Revoluções descarriladas
Infelizmente, os almejos destas revoluções foram gorados. Em África, as revoluções isoladas em países atrasados, atacadas pelo imperialismo e mergulhadas em guerras civis, não conseguiram estabelecer regimes socialistas vigorosos, degenerando em caricaturas estalinistas que posteriormente abriram a porta à restauração capitalista. Hoje, a FRELIMO e o MPLA dirigem regimes capitalistas corrutos. O protagonismo que teve a luta guerrilheiras, e os métodos militaristas que ela implica, aceleraram esta degeneração burocrática.

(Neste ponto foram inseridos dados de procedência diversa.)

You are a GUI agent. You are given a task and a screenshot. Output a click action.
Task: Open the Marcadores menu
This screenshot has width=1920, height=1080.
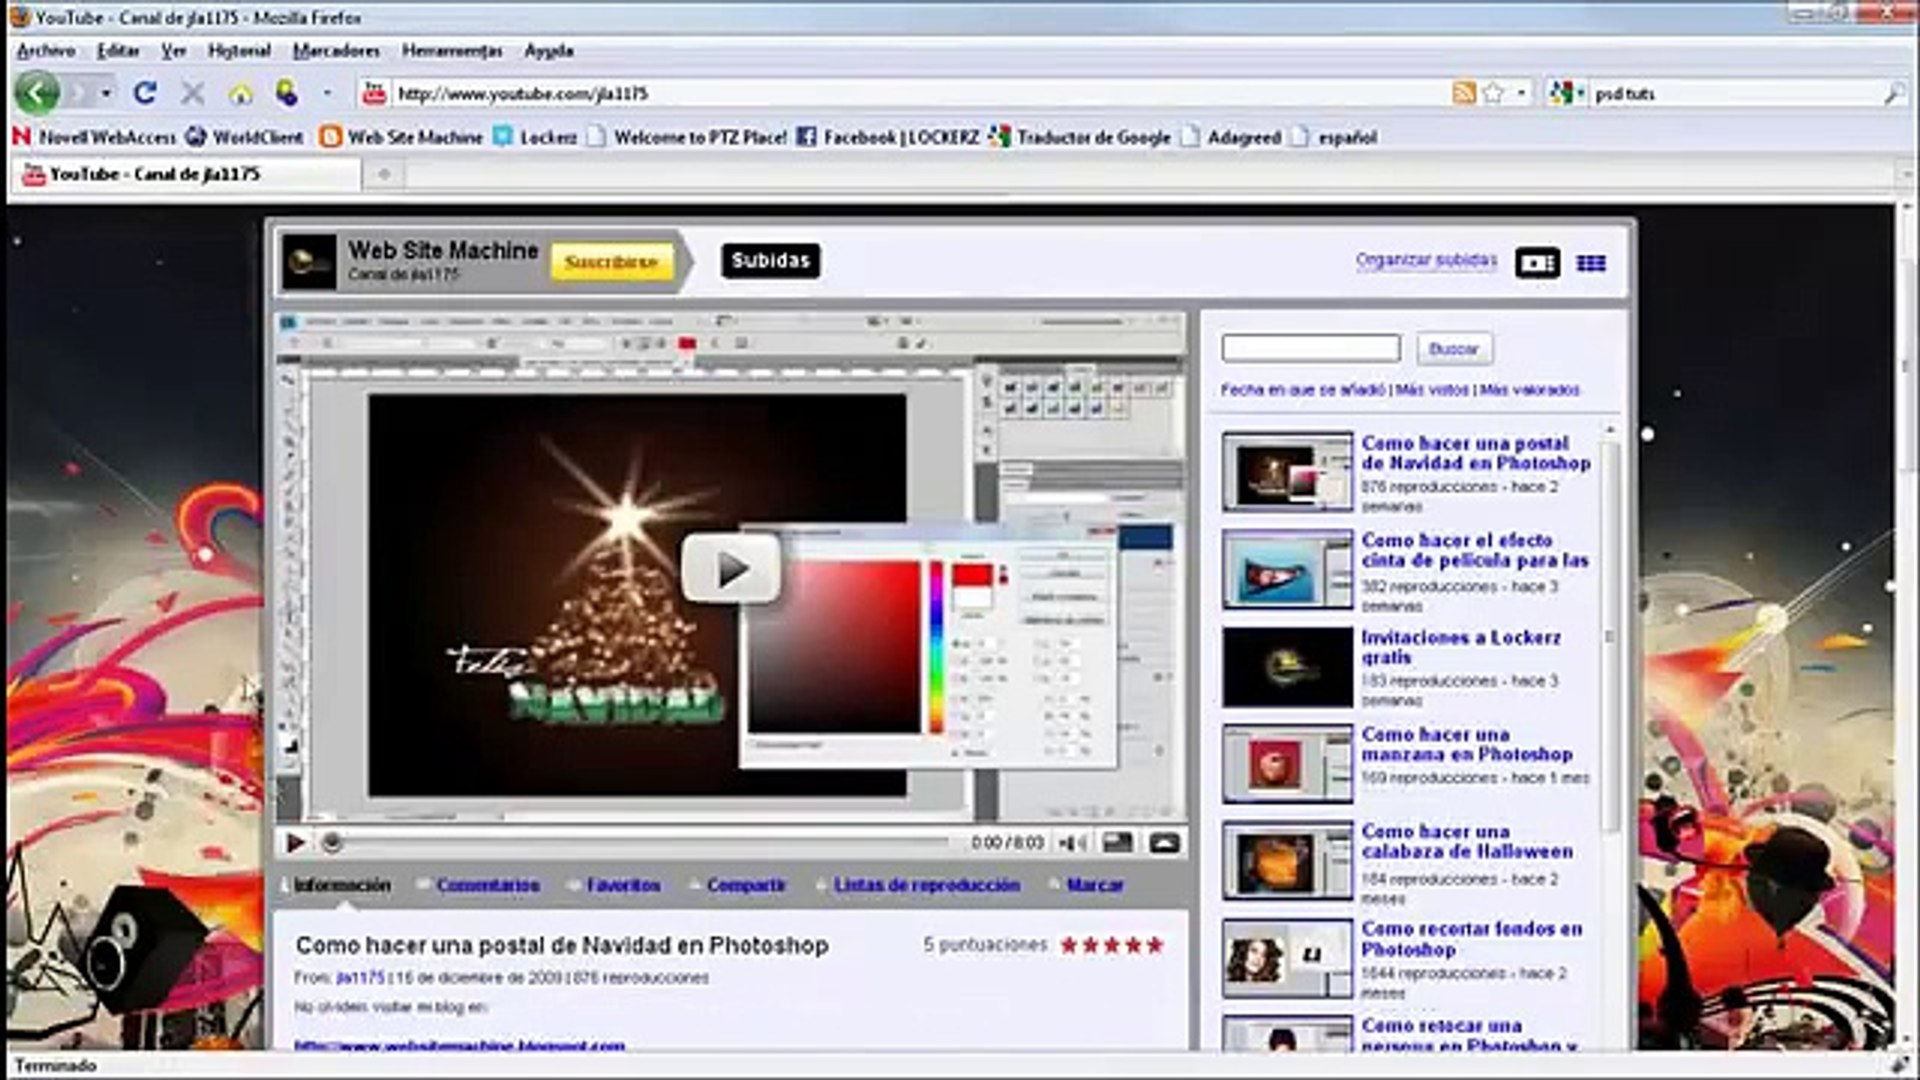(336, 50)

Mas este desfecho não era inevitável. Foi sobretudo o fracasso da revolução em Portugal o que condenou ao isolamento Angola, Mozambique e Guiné-Bissau. Em Portugal, os reformistas, aliados à burguesia, descarrilaram a luta, orientando-a para a conquista de uma “democracia (burguesa) avançada”. Um Portugal socialista teria inspirado e servido de alavanca à transformação socialista não só na Europa, mas também em África. A nossa tarefa hoje e derrubar o capitalismo para cumprir abril, transformando a revolução portuguesa na faísca para revoluções além das nossas fronteiras!